@Didymos Thomas,
Didymos Thomas wrote:That's fine. But your analysis of Socrates misses a vital point. Socrates was killed because Athens had recently been defeated, it's liberal ruler had just died and an intense plaque was ravaging the city. The Athenians wanted stability and Socrates was a mischief maker. His execution really is that simple.
You may not agree with Socrates' philosophic points of view, but you should respect the man. To call his philosophy "crap" is ludicrous.
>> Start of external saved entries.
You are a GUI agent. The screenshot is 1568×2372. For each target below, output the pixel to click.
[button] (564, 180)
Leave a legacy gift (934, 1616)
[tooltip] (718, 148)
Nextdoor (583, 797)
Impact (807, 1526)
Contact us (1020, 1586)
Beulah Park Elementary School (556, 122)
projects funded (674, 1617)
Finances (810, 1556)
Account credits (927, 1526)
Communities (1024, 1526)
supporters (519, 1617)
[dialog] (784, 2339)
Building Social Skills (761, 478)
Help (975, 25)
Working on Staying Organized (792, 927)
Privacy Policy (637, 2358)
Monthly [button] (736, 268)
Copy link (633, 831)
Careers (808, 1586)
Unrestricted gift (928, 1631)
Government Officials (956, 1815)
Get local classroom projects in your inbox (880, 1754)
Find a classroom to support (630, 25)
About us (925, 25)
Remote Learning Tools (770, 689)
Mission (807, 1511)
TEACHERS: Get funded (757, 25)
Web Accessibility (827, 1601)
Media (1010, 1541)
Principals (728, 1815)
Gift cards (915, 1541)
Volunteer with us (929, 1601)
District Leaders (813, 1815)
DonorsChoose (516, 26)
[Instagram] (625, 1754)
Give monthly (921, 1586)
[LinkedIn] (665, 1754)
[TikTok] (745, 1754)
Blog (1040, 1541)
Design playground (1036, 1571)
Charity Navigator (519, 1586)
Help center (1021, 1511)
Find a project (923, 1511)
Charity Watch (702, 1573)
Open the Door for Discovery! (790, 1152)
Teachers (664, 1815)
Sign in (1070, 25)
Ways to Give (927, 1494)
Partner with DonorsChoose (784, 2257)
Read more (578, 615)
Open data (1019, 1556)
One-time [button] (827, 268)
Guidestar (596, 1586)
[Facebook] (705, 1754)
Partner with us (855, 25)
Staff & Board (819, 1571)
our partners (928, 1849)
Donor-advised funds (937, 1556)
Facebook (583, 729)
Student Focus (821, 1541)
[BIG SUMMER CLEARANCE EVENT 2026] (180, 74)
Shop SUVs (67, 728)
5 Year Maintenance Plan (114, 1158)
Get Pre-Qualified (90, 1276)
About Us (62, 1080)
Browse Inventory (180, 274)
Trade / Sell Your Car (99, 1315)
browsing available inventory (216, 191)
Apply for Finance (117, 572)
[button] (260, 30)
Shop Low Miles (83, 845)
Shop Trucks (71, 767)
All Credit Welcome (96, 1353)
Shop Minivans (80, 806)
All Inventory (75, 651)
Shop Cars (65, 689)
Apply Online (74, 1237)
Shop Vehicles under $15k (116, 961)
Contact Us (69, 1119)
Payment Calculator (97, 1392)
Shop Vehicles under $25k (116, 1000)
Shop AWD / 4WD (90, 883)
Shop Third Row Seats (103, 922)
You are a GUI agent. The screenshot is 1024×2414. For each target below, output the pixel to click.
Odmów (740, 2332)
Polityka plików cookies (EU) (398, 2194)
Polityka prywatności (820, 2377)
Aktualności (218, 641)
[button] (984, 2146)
It's like calling Newtonian physics crap in light of modern physics.
You know, I used to respect Plato and Socrates as much as one can respect the dead... The more I have read about him, having long ago read a bunch of him, and being able to connect a lot of dots with an extensive reading of history, I realize his weaknesses and his strengths, which were more personal than moral.
I would call the Ptolemaic universe crap in relation to the Newtonian Universe which corrects the copernican universe quite reasonably... There is nothing as useless as a failed form... They are crap, and the defense of them causes a lot of suffering while progress waits... Look at the form of our government.. It is crap, but if you read history, what we picked up was what the Romans had on the verge of failure... Did our founding fathers hope to rescue a failed form with human nature when that has always proved itself blind and self serving... Crap is crap where ever and when ever it is found...But, I will say one thing: The knowledge that proved Socrates' philosophy was crap was denied to those people... People see what they have, and societies evolve slowly... When they looked at Orestes, though the story was complete, they could not comprehend his motives, or much of the cause of the behavior shown... Only with the knowledge of primitive society given by anthropology does one see why people behaved in the past as they did...The people of Athens could not refute Socrates, but they could kill him... In fact neither he nor they understood the why or the how of their democracy...He saw that it empowered the undeserving over the deserving... He did not see that societies live and die, stand or fall together....Democracy is essential to unity, and equality is essential to democracy, and the wealth that was the standard of worth, of personal value, perverted the democracy and destroyed equality, and so any group since, like the Catholic Church has relied on the same defense of merit which ends up with merit not having to prove its worth, but the poor having to prove their merit to escape poverty....Where does Socrates call upon the rich to defend their wealth on grounds that it was necessary or good for society long term... He must have been able to see the division, and in fact, he sowed division..... You can figure it out on your own, but a book you might enjoy is the Trial of Socrates by I.F Stone.
You know; he only became dangerous because the poor did not hear him, and the rich listened to him....I don't think he was a bad man... I rather identify with him, being the same sort of muscle headed uneducated man myself... What Aristippus said of him is quite kind..I'll see if I can find it...
Here: From the The Life of Greece, Vol. 2 of Will Durant's story of civilization series, of which I am the proud owner of most..." He gave himself away by reverencing Socrates, loving philosophy, and confessing that the most impressive spectacle in life is the sight of a virtuous man steadily pursuing his course in the midst of a vicious people."
I add this advice he gave to his daugther Arete who was considered after him, the Light of Hellas. Which was what the Greeks called their world. He said: To set a value on nothing you can live without...What Durant calls a strange surrender to Diogenes... She succeeded him as head of the Cyreniac school, wrote forty books and had many distinguished students.